Thomas J. Gentzel: I was visiting the schools in Cleveland, Ohio, and there is some phenomenal stuff going on there. They are holding themselves accountable for meeting certain standards. What was neat was the school board, the mayor, the legislator, the governor, everybody came together on this plan for the Cleveland public schools. This is a community enterprise. People have to own the public schools, and they have to care about them. And if we do that I think a lot of other things fall into place.

The StandUp4PublicSchools web site has a lot of great information, and I also want to thank Montel who is doing this without getting a dime.

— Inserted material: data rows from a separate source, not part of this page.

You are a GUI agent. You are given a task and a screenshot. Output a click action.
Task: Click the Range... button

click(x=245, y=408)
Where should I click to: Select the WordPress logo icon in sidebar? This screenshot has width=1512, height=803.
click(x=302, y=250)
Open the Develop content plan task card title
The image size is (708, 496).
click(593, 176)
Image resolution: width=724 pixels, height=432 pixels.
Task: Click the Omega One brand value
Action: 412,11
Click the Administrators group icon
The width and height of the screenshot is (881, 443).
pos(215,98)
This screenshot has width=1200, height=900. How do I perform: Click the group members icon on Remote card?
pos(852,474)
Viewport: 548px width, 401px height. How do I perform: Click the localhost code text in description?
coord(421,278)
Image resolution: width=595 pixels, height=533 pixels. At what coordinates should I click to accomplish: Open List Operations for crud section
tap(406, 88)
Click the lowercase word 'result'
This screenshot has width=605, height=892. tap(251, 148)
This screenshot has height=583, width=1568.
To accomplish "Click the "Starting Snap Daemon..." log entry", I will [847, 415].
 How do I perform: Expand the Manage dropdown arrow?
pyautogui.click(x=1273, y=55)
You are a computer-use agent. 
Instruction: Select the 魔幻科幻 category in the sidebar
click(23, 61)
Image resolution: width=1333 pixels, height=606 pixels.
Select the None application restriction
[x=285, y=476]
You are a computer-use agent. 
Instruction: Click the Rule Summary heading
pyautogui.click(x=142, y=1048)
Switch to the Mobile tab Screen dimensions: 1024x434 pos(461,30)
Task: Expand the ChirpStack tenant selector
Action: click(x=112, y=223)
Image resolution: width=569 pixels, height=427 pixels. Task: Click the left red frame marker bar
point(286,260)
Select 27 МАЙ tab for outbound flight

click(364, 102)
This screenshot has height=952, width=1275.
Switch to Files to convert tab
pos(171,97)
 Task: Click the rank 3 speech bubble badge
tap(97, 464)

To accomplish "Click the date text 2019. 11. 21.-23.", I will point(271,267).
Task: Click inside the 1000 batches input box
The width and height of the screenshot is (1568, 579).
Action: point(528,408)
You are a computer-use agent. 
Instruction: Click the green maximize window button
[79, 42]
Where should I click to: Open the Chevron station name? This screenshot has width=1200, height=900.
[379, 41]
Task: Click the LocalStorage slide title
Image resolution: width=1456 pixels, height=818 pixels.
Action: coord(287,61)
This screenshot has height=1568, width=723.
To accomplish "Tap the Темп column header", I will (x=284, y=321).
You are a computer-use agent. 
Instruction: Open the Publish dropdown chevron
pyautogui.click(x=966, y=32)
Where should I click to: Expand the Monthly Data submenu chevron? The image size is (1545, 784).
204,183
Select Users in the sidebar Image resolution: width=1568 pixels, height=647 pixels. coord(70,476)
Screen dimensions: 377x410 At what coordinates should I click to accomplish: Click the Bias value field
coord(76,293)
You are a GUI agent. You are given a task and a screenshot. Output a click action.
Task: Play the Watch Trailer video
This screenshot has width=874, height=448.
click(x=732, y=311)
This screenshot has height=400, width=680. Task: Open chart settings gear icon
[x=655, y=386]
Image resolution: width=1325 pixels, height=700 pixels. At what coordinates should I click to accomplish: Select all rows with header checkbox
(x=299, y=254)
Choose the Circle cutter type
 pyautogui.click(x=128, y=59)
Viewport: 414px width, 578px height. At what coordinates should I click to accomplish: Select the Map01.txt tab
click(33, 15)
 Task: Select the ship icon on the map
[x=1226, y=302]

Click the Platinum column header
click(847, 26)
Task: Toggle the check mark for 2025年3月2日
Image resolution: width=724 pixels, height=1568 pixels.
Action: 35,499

Montel Williams: A rising tide lifts all boats. If we educate the masses this country will continue to rise.

Author

Anthony Cody

Anthony Cody worked in the high poverty schools of Oakland, California, for 24 years, 18 of them as a middle school science teacher. He was one of the organizers of the Save Our Schools March in Washington, DC in 2011 and he is a founding member of The Network for Public Education. A graduate of UC Berkeley and San Jose State University, he now lives in Mendocino County, California.

Comments

  1. Don Corley    

    I find it interesting that in his last remark, Mr. Gentzel mentioned many contributors, but did not specifically mention teachers, students, or. parents. I found many of his answers to be “politically correct” in the context of the interview, but have my doubts as to the true goal of his mission.

  2. Shannon    

    I don’t see evidence of teacher opinion in this piece. I see school board representatives, government leaders, and students. No successful reform can be made without a large contingent of teacher leaders as part of the process. I am disappointed that most of these education groups look elsewhere to find experts as if teachers are not.

  3. Lloyd Lofthouse    

    Shannon, there is an old saying that once a Marine always a Marine. I think that saying works for dedicated teachers too.

    Anthony Cody was and still is a dedicated teacher, and he was asking the questions—questions that represent the voice of teachers. This was an interview, not a debate. Cody will never be an ex teacher. He will always be a former teacher.

    For all the damage that the Common Core agenda—mostly thanks to Bill Gates rank and yank support of that agenda—is causing our teachers, children and parents, it has had one positive impact > It’s waking the nation up and causing a national debate that is now including everyone from students, parents, teachers, and elected leaders—even the oligarchs are part of the debate even if their message is often full of lies and cherry picked facts through paid PR hacks designed to mislead and fool as many people as possible. What the oligarchs, for instance, Bill Gates and the Walton family, might not understand yet is that getting caught with their pants down and exposing their agenda and lies is revealing who they really are to more people and this is an ongoing process. I think these oligarchs, who are funding this wa,r are all going to come out of the public education wars infamous for life to most people around the globe.

    For a similar comparison, in 1965, when the Vietnam War escalated after the Tonkin Gulf Incident—that was also based on lies just like WMDs in Iraq—support for the war was polled at 62%. By 1971, that support was down to 28%.

    What we can learn from what happened during the Vietnam war is that it takes time for most of the people to wake up and realize they are being fooled.

    And this interview is part of the process of waking up those who have been asleep and those who have been fooled.

    There have been and will be more opportunities where the voices of teachers, parents and children will be heard on this issue and those voices are growing—mostly through social media, and this interview is one of those events.